• **WORK ORDER**
Find each line in the records below that contains the word "computer", and copy it out.

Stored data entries
============

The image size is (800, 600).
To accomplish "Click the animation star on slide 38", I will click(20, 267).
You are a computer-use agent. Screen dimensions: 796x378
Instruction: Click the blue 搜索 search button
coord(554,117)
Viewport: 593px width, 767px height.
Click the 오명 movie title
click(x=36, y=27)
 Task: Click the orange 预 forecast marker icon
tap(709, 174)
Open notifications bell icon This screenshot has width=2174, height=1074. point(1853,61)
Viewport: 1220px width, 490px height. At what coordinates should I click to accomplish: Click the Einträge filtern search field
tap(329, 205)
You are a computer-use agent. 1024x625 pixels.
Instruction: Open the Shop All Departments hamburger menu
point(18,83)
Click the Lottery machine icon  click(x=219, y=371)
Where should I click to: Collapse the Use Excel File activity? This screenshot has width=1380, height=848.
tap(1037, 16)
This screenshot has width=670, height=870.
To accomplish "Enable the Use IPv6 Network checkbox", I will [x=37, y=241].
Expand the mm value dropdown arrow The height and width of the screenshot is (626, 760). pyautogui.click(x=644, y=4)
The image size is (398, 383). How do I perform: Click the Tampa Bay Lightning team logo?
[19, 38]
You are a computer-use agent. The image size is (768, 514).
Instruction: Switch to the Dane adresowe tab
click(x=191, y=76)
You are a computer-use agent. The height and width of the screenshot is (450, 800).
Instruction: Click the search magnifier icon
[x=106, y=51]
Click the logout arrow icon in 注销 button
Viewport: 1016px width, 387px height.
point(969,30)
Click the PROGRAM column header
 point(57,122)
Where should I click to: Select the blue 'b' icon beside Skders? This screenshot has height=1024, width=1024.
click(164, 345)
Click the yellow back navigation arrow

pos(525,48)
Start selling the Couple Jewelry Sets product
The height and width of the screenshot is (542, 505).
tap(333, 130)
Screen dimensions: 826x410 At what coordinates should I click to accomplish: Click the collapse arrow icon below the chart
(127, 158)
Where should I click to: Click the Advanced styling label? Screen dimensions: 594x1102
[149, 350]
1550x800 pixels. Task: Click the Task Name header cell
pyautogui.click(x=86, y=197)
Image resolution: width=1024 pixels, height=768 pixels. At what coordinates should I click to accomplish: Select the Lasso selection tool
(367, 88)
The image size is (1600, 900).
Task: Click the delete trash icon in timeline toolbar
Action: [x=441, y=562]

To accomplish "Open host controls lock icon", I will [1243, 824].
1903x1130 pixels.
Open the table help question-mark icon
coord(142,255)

============

• **WRITTEN SOLUTION**
You are a computer-use agent. Screen dimensions: 796x378
You are a computer-use agent. 1024x625 pixels.
You are a computer-use agent. The image size is (768, 514).
You are a computer-use agent. The height and width of the screenshot is (450, 800).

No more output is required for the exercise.